Set problem:
Render the material below as a Markdown table with the columns Row and Line, numbering each nonblank line in its own row and skipping blank lines. Leave the pictures out.

=-=-=-=-=

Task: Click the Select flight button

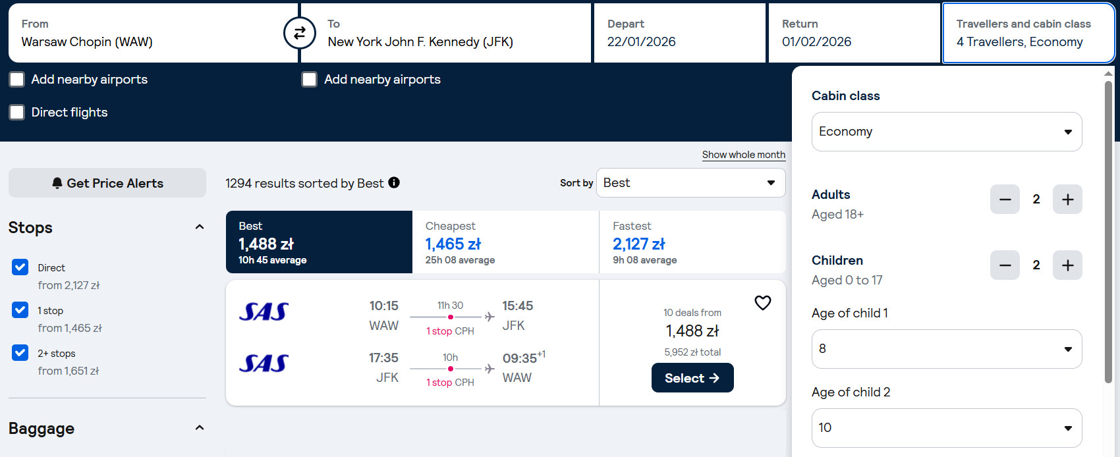Action: [692, 378]
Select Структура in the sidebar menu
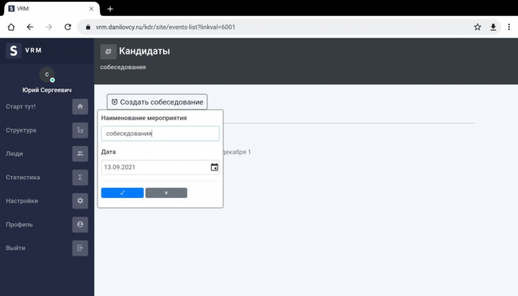Image resolution: width=518 pixels, height=296 pixels. coord(21,130)
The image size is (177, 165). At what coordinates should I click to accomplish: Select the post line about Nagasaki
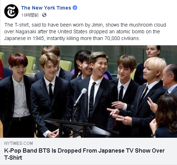coord(82,32)
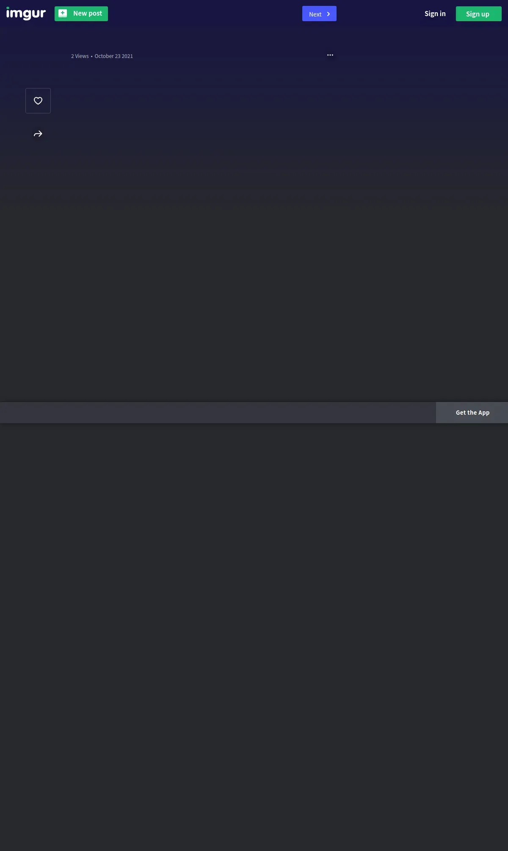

=-=-=-=-=

Correct response:
| Row | Line |
|---|---|
| 1 | Task: Click the Select flight button |
| 2 | Action: [692, 378] |
| 3 | Select Структура in the sidebar menu |
| 4 | Image resolution: width=518 pixels, height=296 pixels. coord(21,130) |
| 5 | The image size is (177, 165). At what coordinates should I click to accomplish: Select the post line about Nagasaki |
| 6 | coord(82,32) |